Material for the task >>

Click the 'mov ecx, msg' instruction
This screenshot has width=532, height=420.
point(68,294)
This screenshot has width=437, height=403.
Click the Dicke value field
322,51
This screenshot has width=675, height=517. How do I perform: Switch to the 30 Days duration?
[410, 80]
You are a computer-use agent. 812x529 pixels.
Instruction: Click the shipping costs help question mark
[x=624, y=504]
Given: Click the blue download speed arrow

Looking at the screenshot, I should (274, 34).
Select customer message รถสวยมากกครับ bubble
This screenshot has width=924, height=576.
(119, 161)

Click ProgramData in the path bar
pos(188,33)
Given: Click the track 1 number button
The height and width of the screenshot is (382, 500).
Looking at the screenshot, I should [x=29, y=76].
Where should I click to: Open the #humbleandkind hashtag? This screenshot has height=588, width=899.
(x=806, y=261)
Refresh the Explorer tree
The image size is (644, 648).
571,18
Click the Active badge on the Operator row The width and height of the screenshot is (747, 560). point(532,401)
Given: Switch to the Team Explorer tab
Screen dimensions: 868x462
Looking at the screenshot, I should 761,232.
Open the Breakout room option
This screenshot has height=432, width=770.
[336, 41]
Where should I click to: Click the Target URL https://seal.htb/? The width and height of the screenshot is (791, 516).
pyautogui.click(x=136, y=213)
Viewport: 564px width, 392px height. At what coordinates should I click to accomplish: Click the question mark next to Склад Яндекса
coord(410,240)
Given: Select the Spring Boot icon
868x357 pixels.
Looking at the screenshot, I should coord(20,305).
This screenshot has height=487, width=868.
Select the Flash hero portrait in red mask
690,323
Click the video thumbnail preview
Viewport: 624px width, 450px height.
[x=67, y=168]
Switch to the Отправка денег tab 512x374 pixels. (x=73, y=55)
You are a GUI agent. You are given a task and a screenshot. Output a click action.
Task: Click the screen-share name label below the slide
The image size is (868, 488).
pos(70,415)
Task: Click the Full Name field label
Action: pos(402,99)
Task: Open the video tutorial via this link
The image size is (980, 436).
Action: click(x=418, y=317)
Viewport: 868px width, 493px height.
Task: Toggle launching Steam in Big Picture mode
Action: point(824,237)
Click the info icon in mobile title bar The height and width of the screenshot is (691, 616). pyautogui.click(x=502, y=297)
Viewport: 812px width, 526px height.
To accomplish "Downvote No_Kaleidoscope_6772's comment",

Task to carry out >> Every line from the one that has "Task: Click the screen-share" down to the last line above must be written out exactly, with both ends included and nothing else.

Written response >>
Task: Click the screen-share name label below the slide
The image size is (868, 488).
pos(70,415)
Task: Click the Full Name field label
Action: pos(402,99)
Task: Open the video tutorial via this link
The image size is (980, 436).
Action: click(x=418, y=317)
Viewport: 868px width, 493px height.
Task: Toggle launching Steam in Big Picture mode
Action: point(824,237)
Click the info icon in mobile title bar The height and width of the screenshot is (691, 616). pyautogui.click(x=502, y=297)
Viewport: 812px width, 526px height.
To accomplish "Downvote No_Kaleidoscope_6772's comment",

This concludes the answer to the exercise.